Document passage

>> BEGIN

Back before we started sizing everyone up by the mask they do or don’t wear at the grocery store, or even by the faction of a homeowner’s yard signs, Texans derived a much more graceful manner of indicating a geographical area’s political leanings—iced tea.
I’m not sure if other states have similar litmus tests. I’d love to hear from anyone who has observed such a phenomena elsewhere. But in the big, ole State to the South, the sweetness of the tea is a clearcut indicator of the political stance of the person and/or establishment drinking/serving said tea. I’ve found this method of determining political beliefs to be accurate around ninety percent of the time (much better than standard forms of polling or would-be-supreme-court-justice hearings). And you don’t have to get up in anyone’s grill to get your answer.
Here’s the bottom line: The sweeter the iced tea, the more conservative/Republican the establishment and most likely the geographical region containing said establishment. To be totally confident in an area-wide conclusion, you should test two to three establishments in close proximity. (There’s always the possibility of a rogue tea drinker drifting away from their roots and becoming a bit of a rabble rouser in a rival territory.)
You know you’ve truly entered a liberal stronghold when you order “sweet tea” and the wait person eyes you with extreme suspicion before pulling a sugar packet out of their apron and tossing it on the table. Make no mistake, this is meant as the highest form of insult. I mean, have you ever tried stirring sugar crystals into previously iced tea? It’s like the old Bible verse, “Once something has lost its saltiness, can it be made salty again?” The answer, in case you were wondering, is no.
Unsweetened iced tea can never sweet tea become. It is destined at best to be unsweet tea with sweet grit swirling in the bottom of the glass. If you are a conservative attempting to stir sugar into your unsweetened tea at an establishment, you can be certain everyone else is having a hardy internal laugh at your expense.
At the other extreme of the spectrum, liberals caught in a den of Republicans have a bit more graceful of an out. Order an Arnold Palmer (half and half lemonade and iced tea). Arnold Palmer was a self-declared “middle of the road Republican” who had too much integrity and charisma to allow himself to be sucked into ugly partisan politics. The beverage named after him remains a perfect reflection of Arnold as a man, a human, and an American. It’s a compromise that balances a bit of the sweet and a bit of the tart with the underlying bitterness that makes tea such a compelling beverage to begin with.
Me personally? Hey, some like their tea sweet. Some don’t. As a young man, mine was pretty dang sugared. As I aged and moved around the country and even traveled a bit of the world I learned to drink my tea as the locals did…while still relishing opportunities to raise awareness and challenge local conventions. Eventually, you guessed it, I settled into the Arnold Palmer as my tea flavor of choice. I let the host determine whether the base tea be sweet or unsweet. The addition of the lemonade ensures there’s always a respectful balance.
At the Desk This Week
I’ve outlined and begun episode four of season three of The Green Ones. I’m still playing around with the right balance for the relationship between the newly reintroduced Grisha Petrosian and my main protagonists. “Grish” is a character who appears in three of my series within the Schism 8 universe. He’s a complicated guy because he’s constantly appearing in different parallel universes, and each doppelgänger reserves the right to be a little different.

>> END

Provided material

>> BEGIN

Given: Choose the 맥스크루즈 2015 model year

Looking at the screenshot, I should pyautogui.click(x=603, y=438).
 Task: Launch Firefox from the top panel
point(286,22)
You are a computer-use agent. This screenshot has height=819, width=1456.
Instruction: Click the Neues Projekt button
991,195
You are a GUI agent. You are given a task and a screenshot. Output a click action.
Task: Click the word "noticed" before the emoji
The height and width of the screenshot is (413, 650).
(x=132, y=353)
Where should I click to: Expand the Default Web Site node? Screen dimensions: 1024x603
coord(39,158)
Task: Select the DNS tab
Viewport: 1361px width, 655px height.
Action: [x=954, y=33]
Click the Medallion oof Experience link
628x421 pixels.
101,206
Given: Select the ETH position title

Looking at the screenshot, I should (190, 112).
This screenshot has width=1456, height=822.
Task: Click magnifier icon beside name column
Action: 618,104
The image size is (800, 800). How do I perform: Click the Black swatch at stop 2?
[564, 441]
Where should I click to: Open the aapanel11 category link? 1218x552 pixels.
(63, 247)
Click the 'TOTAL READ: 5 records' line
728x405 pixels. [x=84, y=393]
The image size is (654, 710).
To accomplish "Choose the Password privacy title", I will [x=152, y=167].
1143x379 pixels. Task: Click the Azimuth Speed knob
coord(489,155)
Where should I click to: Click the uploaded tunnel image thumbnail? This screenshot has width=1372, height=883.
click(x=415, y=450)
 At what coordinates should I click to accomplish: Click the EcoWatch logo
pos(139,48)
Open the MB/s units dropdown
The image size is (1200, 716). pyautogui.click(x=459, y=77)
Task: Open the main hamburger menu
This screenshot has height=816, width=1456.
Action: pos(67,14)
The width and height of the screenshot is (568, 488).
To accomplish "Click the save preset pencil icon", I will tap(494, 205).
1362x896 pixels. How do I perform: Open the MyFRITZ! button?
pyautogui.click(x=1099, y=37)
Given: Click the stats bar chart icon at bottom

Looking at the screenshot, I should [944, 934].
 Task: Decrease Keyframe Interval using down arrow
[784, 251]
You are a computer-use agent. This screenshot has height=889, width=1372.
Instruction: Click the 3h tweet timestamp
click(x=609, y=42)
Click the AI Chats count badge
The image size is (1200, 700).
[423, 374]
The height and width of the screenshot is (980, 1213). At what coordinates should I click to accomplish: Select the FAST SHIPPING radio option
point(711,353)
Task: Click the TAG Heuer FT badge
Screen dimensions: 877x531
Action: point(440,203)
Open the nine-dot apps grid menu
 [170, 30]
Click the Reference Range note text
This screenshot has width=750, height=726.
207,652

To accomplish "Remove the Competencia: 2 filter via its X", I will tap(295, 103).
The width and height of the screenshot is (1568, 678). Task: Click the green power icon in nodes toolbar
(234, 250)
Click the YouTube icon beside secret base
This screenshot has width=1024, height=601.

>> END

Task brief
Please pick up the blog post about iced tea and Texas politics after its final sentence and keep writing it.

The answer
This is his earliest appearance in the “real” universe (the one that is based on our universe), so I want to make sure I nail his quirks and mannerisms. I also have to make sure he instills the right amount of suspicion in the reader. My favorite version of Grish is in the “Texicas” universe where he has clearly gone a bit nutty from decades of isolation and conspiracy tracking. In the “real” universe, I want Grish to maintain his sardonic wit while maintaining more of a air of genius and power. Here is to hoping I find the perfect balance!
Below, you’ll find my best ability to clean up the rules for my fictional game of Ōllamaliztli. If you find any conflicts between these rules and the way I described the game near the end of Outburst, Season 1 of The Green Ones, let me know! All of this has been developed over a long period of time, and it is an absolute possibility that I’m conflicting with myself.
If You Wish to Start Reading The Green Ones…
[Click here to start at the beginning.]
The rules for Ōllamaliztli*
[*I have no clue how to pronounce this.]
The game of Ōllamaliztli is played between two 49’s on a large stone court built around two vertical rings stationed at opposite ends and at the top of steep, stone slopes. Each team of 49 is broken into four positions: 1.) blockers 2.) handlers 3.) guardians 4.) strikers. When a player is not deployed on the stone court (remaining in the dugout), that player is by default a blocker. When deployed onto the stone court, the player must take on a designated role of handler, guardian, or striker. This role cannot be altered until the player rotates off of the court and once again becomes a blocker.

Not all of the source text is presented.